そんな大阪と神戸の間、西宮~芦屋~灘にかけての一帯は、六甲の南斜面に陽光降り注ぎ、白砂青松の浜が広がり、豊かな自然と清澄な空気・水に恵まれていた。
ゆえにそこが憧憬の地となるのは当然であった。開発の大きな契機になったのは鉄道の開業だ。

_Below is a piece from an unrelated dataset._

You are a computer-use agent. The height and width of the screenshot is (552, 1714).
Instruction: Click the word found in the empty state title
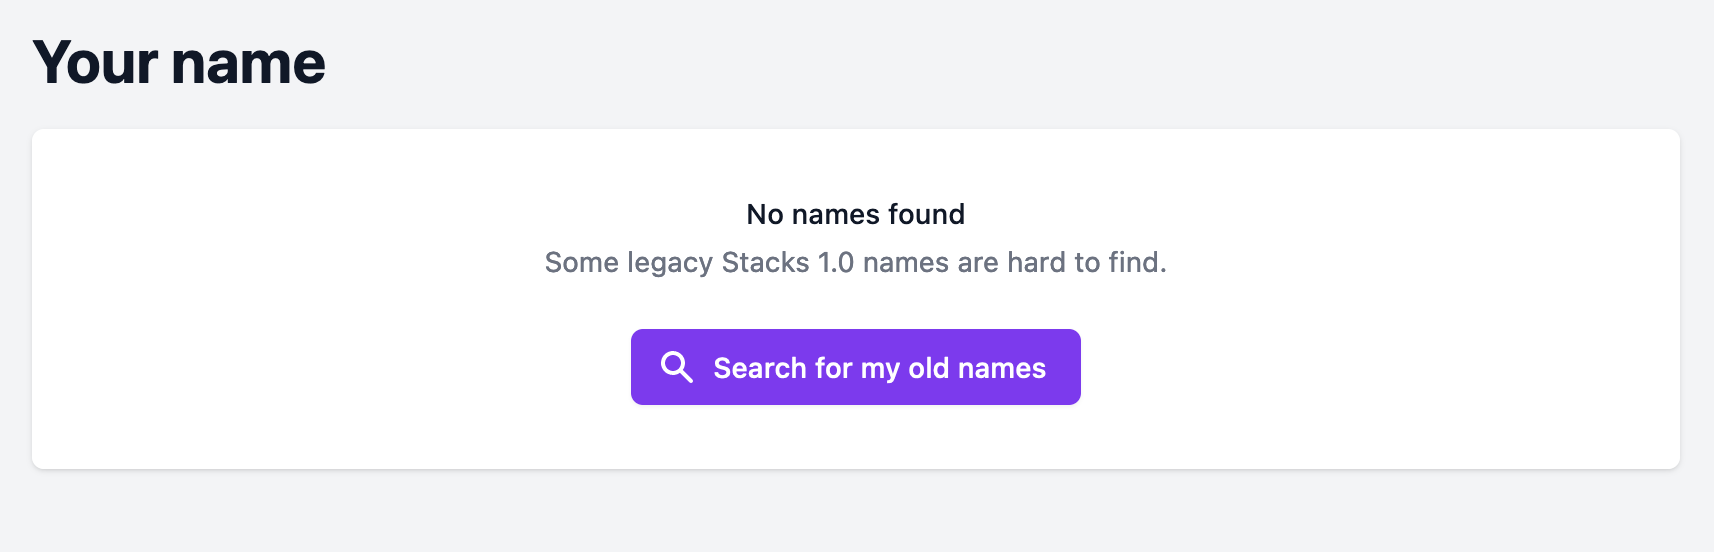(926, 214)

明治のはじめに官営鉄道(今のJR)が開業して住吉に駅ができたが、明治末期なるとその周辺に富豪たちが別荘や邸宅を構え、コミュニティを醸成していく。さらに明治38年(1905)に阪神、続いて大正9年(1920)に阪急が開通すると、電鉄会社や土地開発会社が開発を進めるようになり、郊外住宅地やレジャー施設が生まれ、学校や医療機関、ホテルなどの都市機能も整備されていった。富裕層たちは環境の悪い大阪から、健康的で緑が多く、そして便利な郊外の理想郷へと移っていったのである。
阪神間モダニズムの担い手は財界人、企業家、文化人、医師など上流階級の人々やその家族が中心だった。中でも大阪から移住してきた船場の商人たちは、洗練された上方文化に神戸のハイカラな洋風文化を融合させた。接客部分を洋風に、生活空間を和風にした和洋館はその象徴といえるだろう。洋食を味わい、テニスやダンスに興じるかと思えば、茶の湯をたしなみ骨董を蒐集するなど、和洋問わずハイセンスな趣味や生活を愉しんでいたようだ。
芸術文化の花も開く。画壇では小出楢重や小磯良平、文学では谷崎潤一郎や富田砕花、音楽では貴志康一、ファッションデザイナーの田中千代など、ビッグネームは枚挙に暇がない。
阪神間モダニズムの影響はその後の全国の都市計画や生活様式、芸術文化に多大な影響を与えた。阪神間にはその遺産も数多く残っているだけでなく、今なお環境や文化、ライフスタイルのみならず、高いステイタスを引き継いでいる。